**Brano**.

Non è vero però che tutto cominci con Giulietti. Mi sono occupato soprattutto di socialismo e socialisti, non lo nego, ma anche – e molto – degli anarchici di cui scrive Giulietti. È naturale e giusto che col passare delle generazioni i giovani studiosi allarghino la visuale dell’indagine storica. Sostenere però che finora nessuno s’era accorto “che anche in una città come Napoli – che siamo superficialmente abituati a pensare in balia del più spinto individualismo e quindi incapace, per la sua natura “plebea”, di esprimere una forte cultura sociale – era profondamente radicato un movimento anarchico e socialista”, questo no, questo non è assolutamente vero.

**Dati forniti**.
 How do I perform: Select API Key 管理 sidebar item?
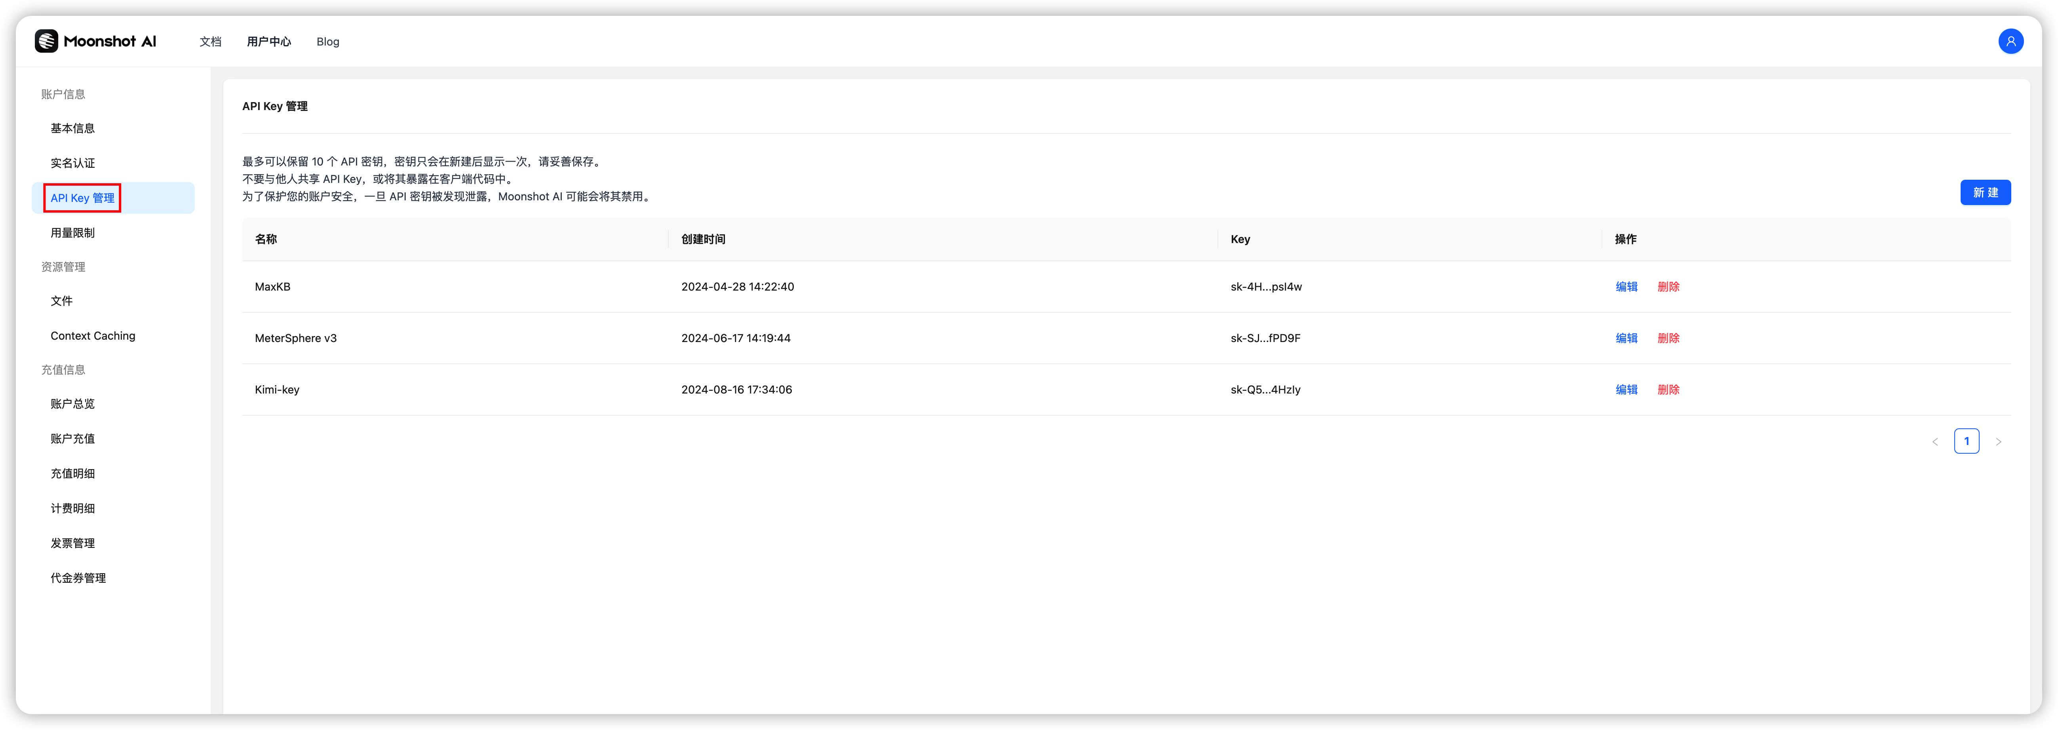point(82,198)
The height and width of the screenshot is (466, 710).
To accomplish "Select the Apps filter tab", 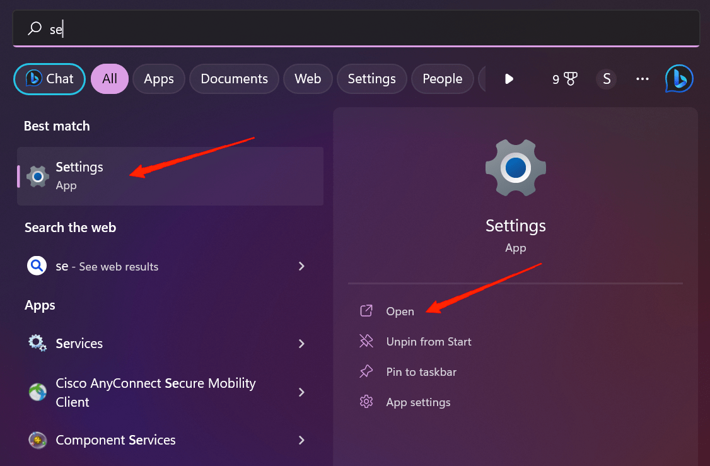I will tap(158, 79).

**Consegne esercizio**.
(a) Rispondi a queste domande sul brano:
(i) Di che cosa si è occupato soprattutto chi parla in prima persona?
(ii) Di chi scrive Giulietti?
(iii) Quale città è nominata nella citazione?
(b) Nel brano, rinomina "anarchici" in "libertari" e riporta il passo che comincia con le parole "Non è vero però" e termina dopo "è assolutamente vero.".
(c) Elenca tutti gli avverbi in "-mente" presenti nel brano.
I dati non servono per svolgere l'esercizio.

**Soluzioni**.
(a)
(i) Di socialismo e socialisti.
(ii) Degli anarchici.
(iii) Napoli.

(b)
Non è vero però che tutto cominci con Giulietti. Mi sono occupato soprattutto di socialismo e socialisti, non lo nego, ma anche – e molto – degli libertari di cui scrive Giulietti. È naturale e giusto che col passare delle generazioni i giovani studiosi allarghino la visuale dell’indagine storica. Sostenere però che finora nessuno s’era accorto “che anche in una città come Napoli – che siamo superficialmente abituati a pensare in balia del più spinto individualismo e quindi incapace, per la sua natura “plebea”, di esprimere una forte cultura sociale – era profondamente radicato un movimento anarchico e socialista”, questo no, questo non è assolutamente vero.

(c) superficialmente, profondamente, assolutamente